Monday, 4 February 2013
the home made guitar reaches the tack cloth stage (Guitar Part 4)
The guitar project is proceeding in the background. I've a few days at home this week, before I travel to Liverpool for work on Thursday.
It's quite useful because I'm at the spray painting stage. This appears to require frequent sessions spraying very thin coats, first of primer and now I'm moving on to the Ford Focus GT Pearlescent Orange middle layers.
The face mask seems even more important because I can see all the tiny aluminium particles used to make the pearlescence as they float in the air.
I've also got a whole selection of 600, 800, 1200 and 2000 wet and dry silicon carbide paper for the intermediate sanding and something called a tack cloth to wipe down the prepared surface. That's a whole new learning curve for me.
The timber for the body is alder, which is relatively inexpensive but quite stable.

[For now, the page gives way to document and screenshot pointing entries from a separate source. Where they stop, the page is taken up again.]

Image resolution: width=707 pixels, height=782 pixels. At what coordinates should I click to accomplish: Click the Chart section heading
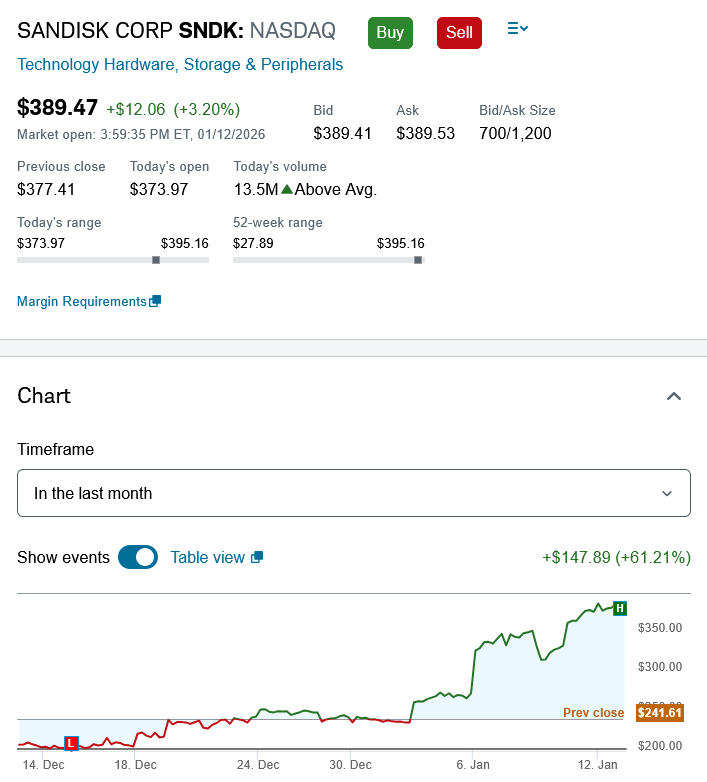(44, 396)

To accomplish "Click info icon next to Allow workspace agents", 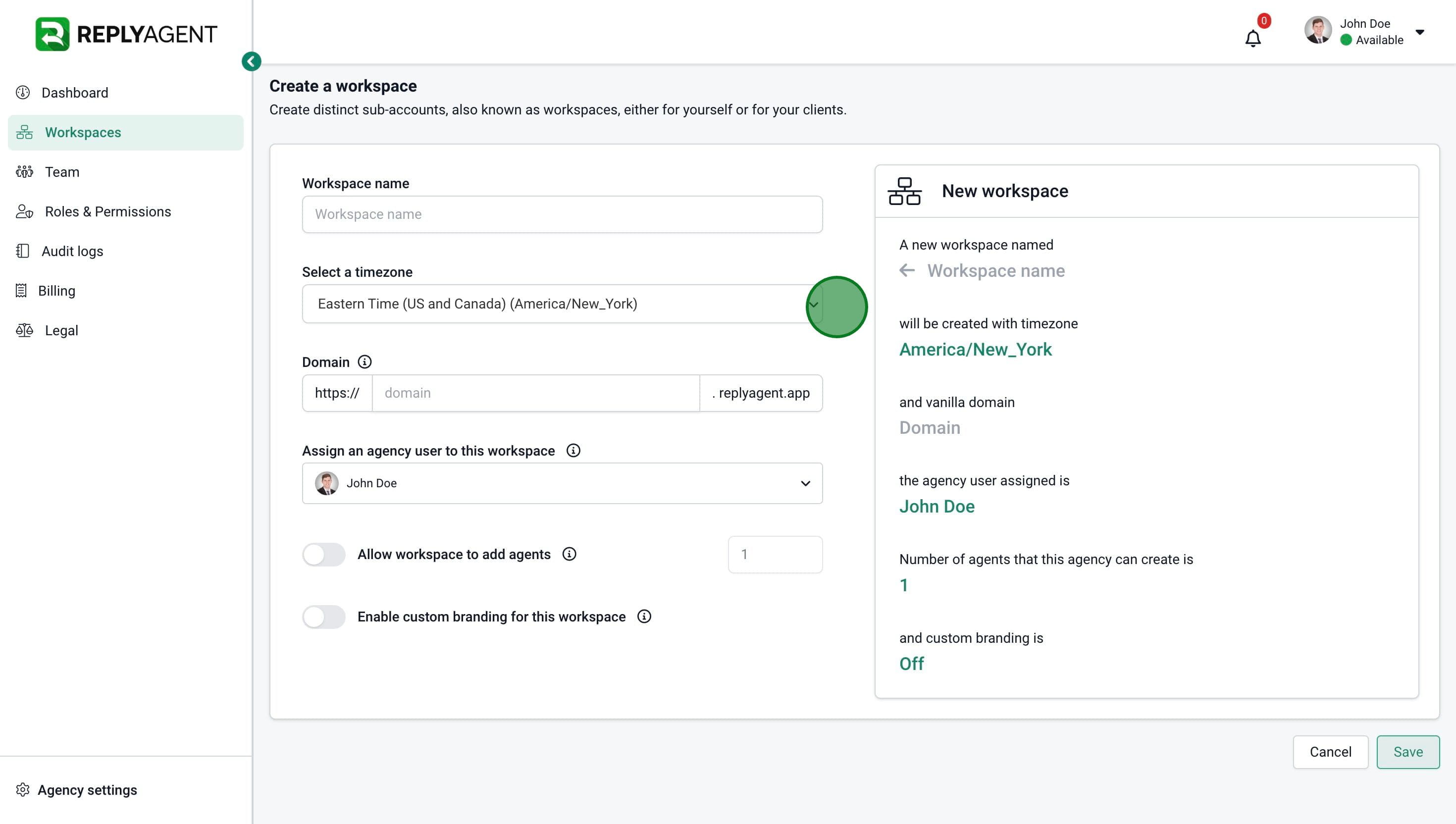I will (x=569, y=554).
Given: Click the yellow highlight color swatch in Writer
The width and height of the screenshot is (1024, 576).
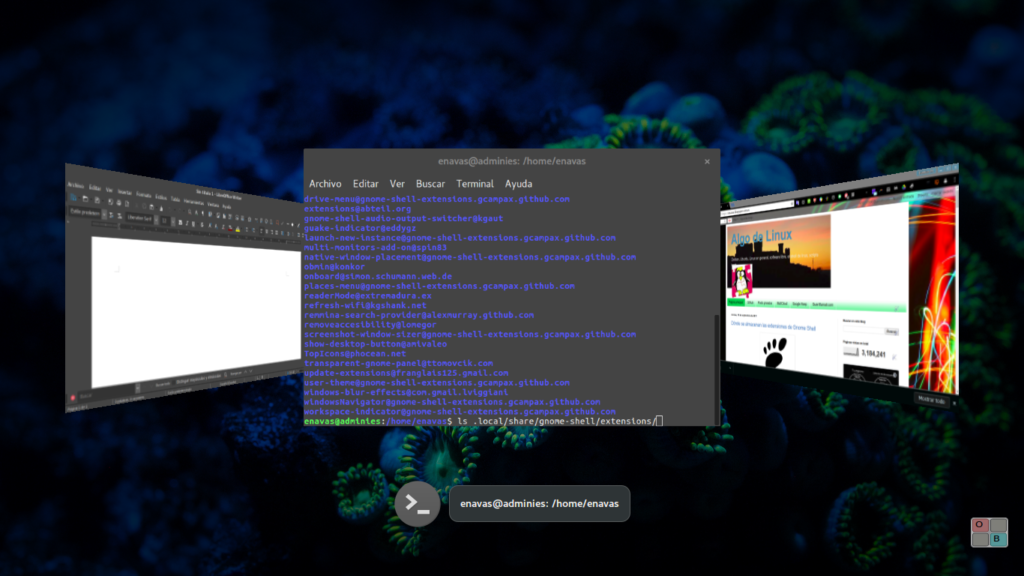Looking at the screenshot, I should pyautogui.click(x=238, y=230).
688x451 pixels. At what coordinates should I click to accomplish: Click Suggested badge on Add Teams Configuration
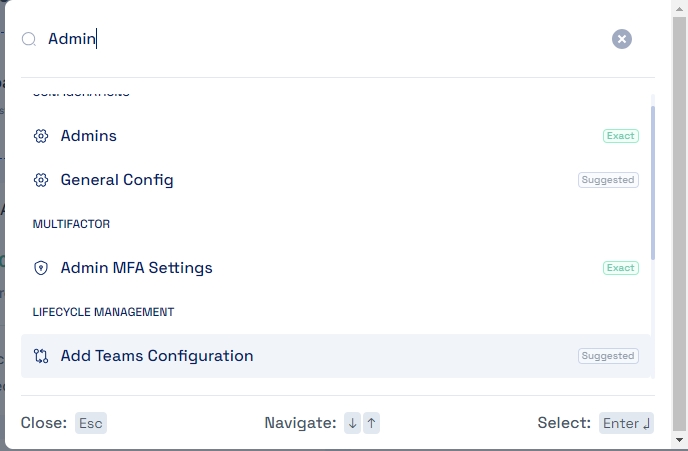point(608,356)
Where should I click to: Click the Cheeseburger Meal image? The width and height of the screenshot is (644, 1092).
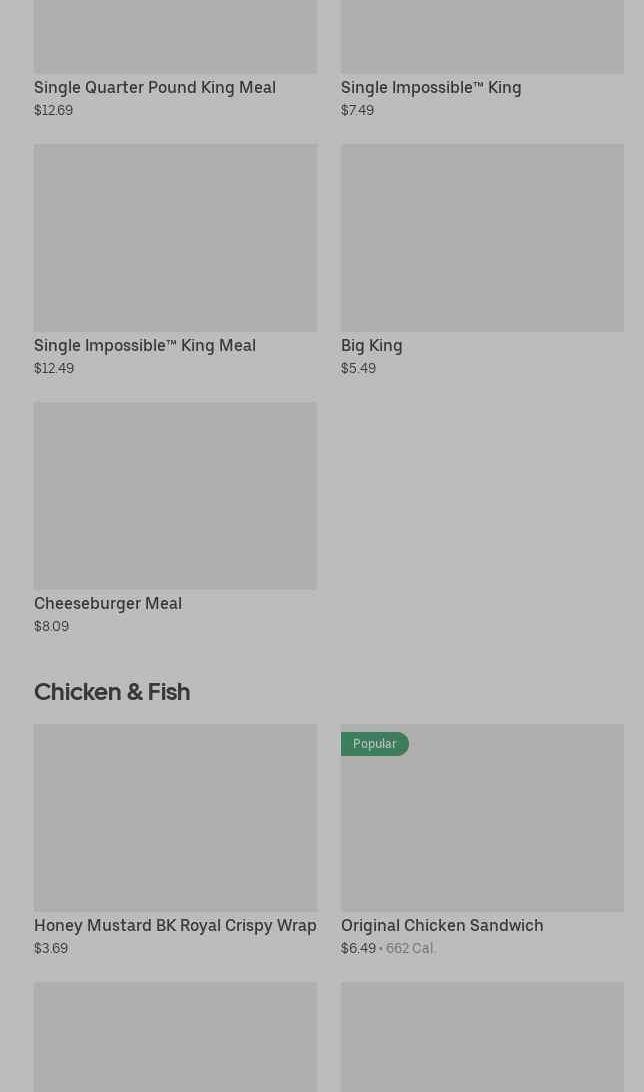(175, 495)
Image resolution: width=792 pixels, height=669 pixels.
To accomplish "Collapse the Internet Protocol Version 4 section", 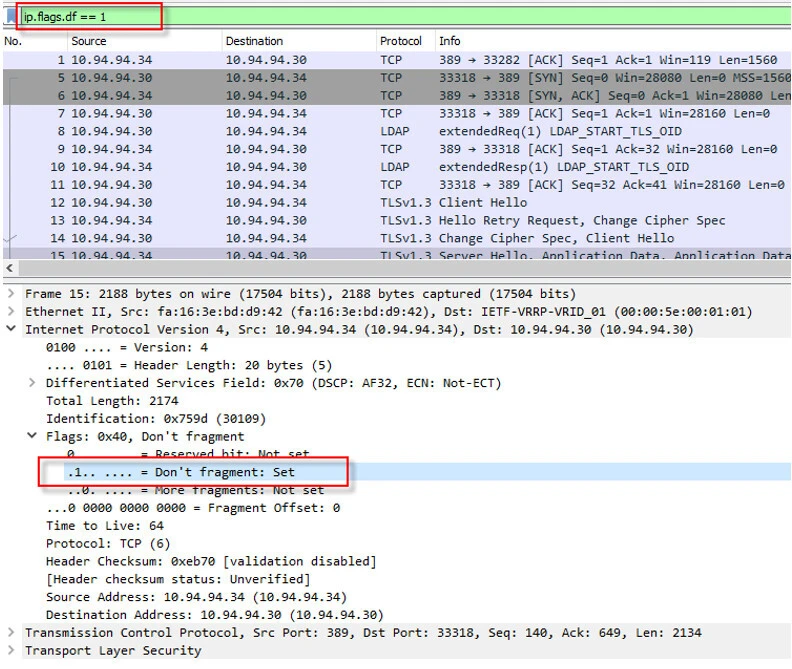I will click(x=11, y=330).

It is more suitable for painting in a block colour, rather than staining to bring out the not very interesting wood grain.
I see that fancy guitars get made of harder woods and they can have very attractive patterning. I suspect that is why they get stained to show the natural wood grains. I'm realistic enough to know that I'd just ruin anything too fancy.
They say that the wood affects the guitar tone too. I understand the basic physics, such that no-one makes electric guitars from hard rubber or plastic, but I also wonder about the whole maple vs mahogany vs walnut discussion. I'm sure the guitar's own resonance must make some difference, but I can't help thinking that on an electric guitar the signal chain of pickups, tone controls and amplifiers will be the more dramatic factor. Maybe someone should run some blind tests of different guitars.
Anyway, I see lots of Fender guitars are made from alder, so it can't be too bad.
I've also started to] marshal some switches for the various controls. I decided to make a cardboard template and screw the controls to it. Even with just two pickups there's a surprisingly large variety of wiring options.